Carrot Cake Ramblings
I was looking on a recipe sight I frequent for some recipes and for some reason I thought about carrot cake, specifically the carrot cake my mother used to make. She had a favorite recipe that she used and she would make the cake very infrequently - always stating that it was complicated to make, yadda, yadda, yadda. In the years since my childhood I have come to understand two things, 1) that she was full of shit about it being hard, it's just a cake, it's not like she had to grind the wheat into flour to make the cake and 2) that her carrot cake wasn't all that good. Her husband LOVED the cake, but for some reason she didn't make it for him very often - maybe once a year (and not even for his birthday!) - that I don't understand... maybe she didn't like him nearly as much as she claimed to... eh... back to the cake... My sister hated this cake. It wasn't my favorite thing for her to make... actually.... nothing she cooked was my favorite, that's why I started doing all the cooking when I started high school. I was looking through all the recipes and noticed that a lot of them had pineapple in them, mom never put that in her cake – I guess her asshat husband didn't like it that way... who knows, maybe she was to lazy to open a can of pineapple. I also noticed a few other things in most carrot cakes that mom didn't have in hers, and I thought "hmmmm... no wonder her's sucked." Carrot cake isn't one of my favorite cakes, I don't mind it, but I generally avoid it unless I am the one who makes it. Why? Because most carrot cakes have raisins in them and I consider cooked raisins to be vile and disgusting. Anyway... thinking about the carrot cake and the raisins reminded me of something... and this is one for the TACKY WEDDING category.

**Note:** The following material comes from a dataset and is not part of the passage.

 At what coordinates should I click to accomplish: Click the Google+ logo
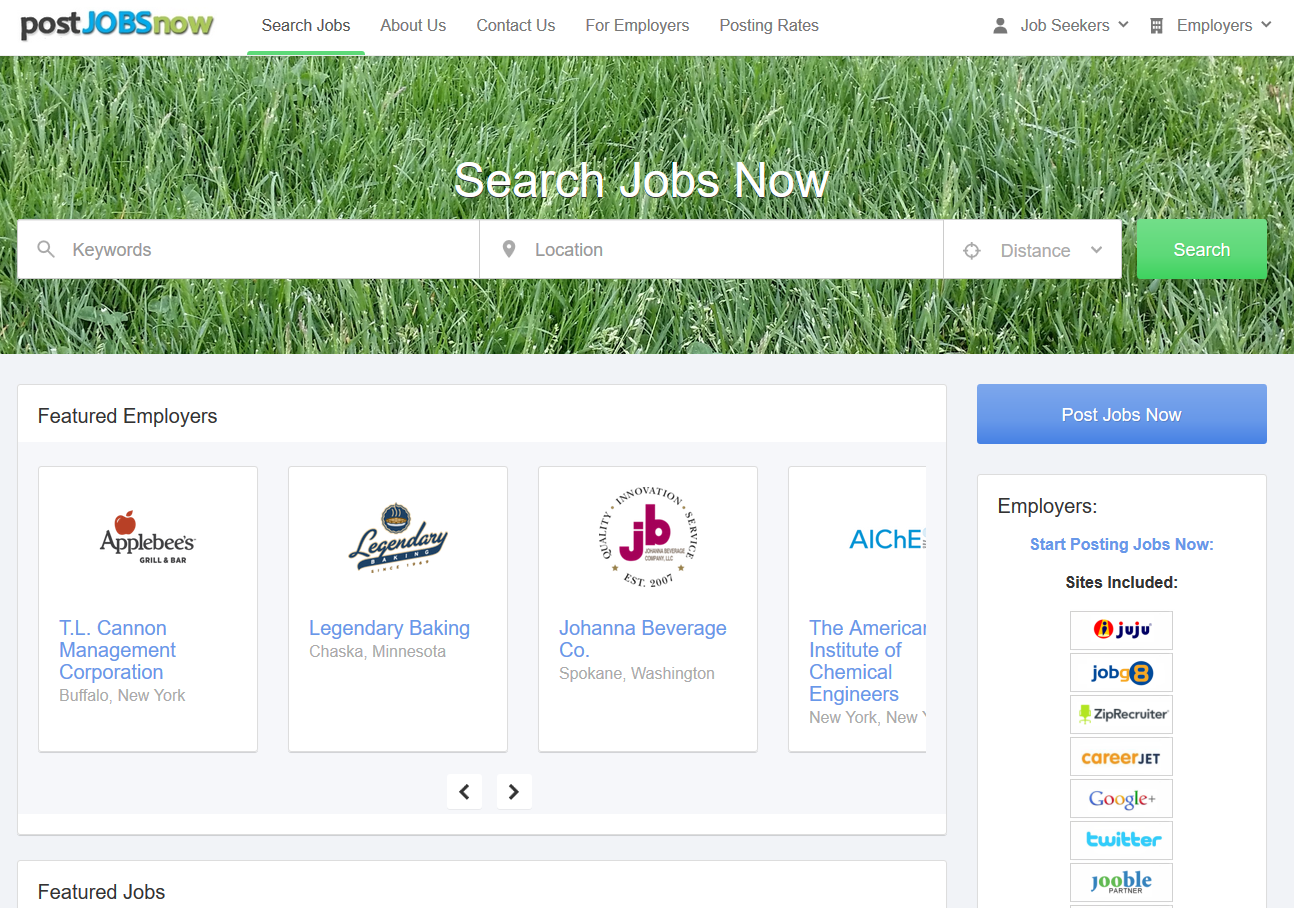(x=1121, y=798)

A long time ago, an acquaintance of mine got knocked up and decided to marry the looser sperm donor. I got the honor of being her maid of honor at her slapped together justice of the peace wedding. The reception was held in the upper room of a local Chinese restaurant (the food kicked ass) and the wedding cake was a three layer carrot cake with yellow frosting that had raisins in it! That gave the cake the putrid appearance of having large bugs caught in the frosting. I still giggle when I think of that.